É que o premiê François Mitterrand, ciente das injustiças que o país vizinho cometia durante a caça às bruxas
subsequente à morte de Aldo Moro, oferecera abrigo aos perseguidos
políticos italianos que lá se refugiassem para levar vida ordeira e
produtiva (Battisti, p. ex., começou exercendo a profissão de zelador e
depois alcançou sucesso como novelista policial).

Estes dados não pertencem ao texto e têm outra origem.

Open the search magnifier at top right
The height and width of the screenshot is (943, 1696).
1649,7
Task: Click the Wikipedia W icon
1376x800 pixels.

Três dos assassinatos demagogicamente trombeteados até hoje contra ele na mídia não passaram de AÇÕES COLETIVAS, nunca ficando provado por qualquer perícia que o disparo fatal tivesse partido dele, até porque BATTISTI HAVIA SE DESLIGADO DOS PROLETÁRIOS ARMADOS PELO COMUNISMO VÁRIOS MESES ANTES!!!
O
quarto assassinato foi um erro grosseiro dos promotores italianos, que
acreditaram piamente nas mentiras dos delatores premiados e não adotaram
a precaução óbvia de conferir datas.
Após
o advogado de Battisti atirar-lhes na cara que era fisicamente
impossível ele estar de corpo presente em duas localidades distantes
participando de atentados praticamente simultâneos, REESCREVERAM A ACUSAÇÃO, IMPUTANDO-LHE AUTORIA FÍSICA EM TRÊS ASSASSINATOS E AUTORIA INTELECTUAL NO QUARTO
(isto sem jamais terem provado que fosse ele o planejador das ações do
grupo, simplesmente foram pegos de surpresa e inventaram uma lorota a
toque de caixa para evitarem reconhecer que a acusação toda era um
amontoado de falsidades).
Enfim,
há muito sobre o caso que a grande imprensa omite ou minimiza, como o
fato de que o até hoje lamentado Alberto Torregiani não foi vítima de
Battisti nenhum: na troca de tiros entre o pai dele (Pierluigi) e os
ativistas do PAC, teve a infelicidade de ser atingido POR UMA BALA DISPARADA PELO PRÓPRIO PAI.
Isto,
aliás, ele já havia reconhecido em entrevista à imprensa italiana,
antes de o caso voltar à baila com enorme estardalhaço.
Aí,
surfando na onda, Alberto lançou um livro posando de vítima de Battisti
e resolveu tentar uma carreira política nas fileiras da ultradireita.